[Extracted data entries]
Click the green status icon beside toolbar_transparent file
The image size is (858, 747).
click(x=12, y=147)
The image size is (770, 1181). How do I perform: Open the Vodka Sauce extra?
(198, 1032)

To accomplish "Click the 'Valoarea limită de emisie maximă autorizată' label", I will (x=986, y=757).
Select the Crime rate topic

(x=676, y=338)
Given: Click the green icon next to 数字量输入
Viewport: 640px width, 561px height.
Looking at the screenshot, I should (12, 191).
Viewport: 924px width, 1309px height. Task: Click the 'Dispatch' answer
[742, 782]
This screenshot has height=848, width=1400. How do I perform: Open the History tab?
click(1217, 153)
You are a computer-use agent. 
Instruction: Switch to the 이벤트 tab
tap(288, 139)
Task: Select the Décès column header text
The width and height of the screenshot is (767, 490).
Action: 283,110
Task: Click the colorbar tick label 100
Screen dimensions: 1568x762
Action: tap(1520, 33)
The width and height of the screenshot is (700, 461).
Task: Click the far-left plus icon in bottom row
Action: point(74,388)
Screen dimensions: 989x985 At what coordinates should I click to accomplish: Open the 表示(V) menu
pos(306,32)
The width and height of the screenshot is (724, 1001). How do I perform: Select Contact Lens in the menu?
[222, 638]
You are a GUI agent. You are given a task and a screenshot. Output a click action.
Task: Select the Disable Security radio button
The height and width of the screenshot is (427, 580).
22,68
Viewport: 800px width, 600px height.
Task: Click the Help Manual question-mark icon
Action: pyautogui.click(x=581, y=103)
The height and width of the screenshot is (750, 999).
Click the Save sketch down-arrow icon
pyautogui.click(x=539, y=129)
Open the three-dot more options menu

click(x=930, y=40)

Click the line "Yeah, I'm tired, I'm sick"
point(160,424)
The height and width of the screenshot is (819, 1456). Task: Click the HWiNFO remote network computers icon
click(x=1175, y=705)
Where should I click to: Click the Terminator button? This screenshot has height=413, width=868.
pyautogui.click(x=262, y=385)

WRITTEN INSTRUCTION: Could you put every line of the records above into a JSON list of strings, one string per line, with blank lines left out?

FINAL RESULT:
[
  "Click the green status icon beside toolbar_transparent file",
  "The image size is (858, 747).",
  "click(x=12, y=147)",
  "The image size is (770, 1181). How do I perform: Open the Vodka Sauce extra?",
  "(198, 1032)",
  "To accomplish \"Click the 'Valoarea limită de emisie maximă autorizată' label\", I will (x=986, y=757).",
  "Select the Crime rate topic",
  "(x=676, y=338)",
  "Given: Click the green icon next to 数字量输入",
  "Viewport: 640px width, 561px height.",
  "Looking at the screenshot, I should (12, 191).",
  "Viewport: 924px width, 1309px height. Task: Click the 'Dispatch' answer",
  "[742, 782]",
  "This screenshot has height=848, width=1400. How do I perform: Open the History tab?",
  "click(1217, 153)",
  "You are a computer-use agent. ",
  "Instruction: Switch to the 이벤트 tab",
  "tap(288, 139)",
  "Task: Select the Décès column header text",
  "The width and height of the screenshot is (767, 490).",
  "Action: 283,110",
  "Task: Click the colorbar tick label 100",
  "Screen dimensions: 1568x762",
  "Action: tap(1520, 33)",
  "The width and height of the screenshot is (700, 461).",
  "Task: Click the far-left plus icon in bottom row",
  "Action: point(74,388)",
  "Screen dimensions: 989x985 At what coordinates should I click to accomplish: Open the 表示(V) menu",
  "pos(306,32)",
  "The width and height of the screenshot is (724, 1001). How do I perform: Select Contact Lens in the menu?",
  "[222, 638]",
  "You are a GUI agent. You are given a task and a screenshot. Output a click action.",
  "Task: Select the Disable Security radio button",
  "The height and width of the screenshot is (427, 580).",
  "22,68",
  "Viewport: 800px width, 600px height.",
  "Task: Click the Help Manual question-mark icon",
  "Action: pyautogui.click(x=581, y=103)",
  "The height and width of the screenshot is (750, 999).",
  "Click the Save sketch down-arrow icon",
  "pyautogui.click(x=539, y=129)",
  "Open the three-dot more options menu",
  "click(x=930, y=40)",
  "Click the line \"Yeah, I'm tired, I'm sick\"",
  "point(160,424)",
  "The height and width of the screenshot is (819, 1456). Task: Click the HWiNFO remote network computers icon",
  "click(x=1175, y=705)",
  "Where should I click to: Click the Terminator button? This screenshot has height=413, width=868.",
  "pyautogui.click(x=262, y=385)"
]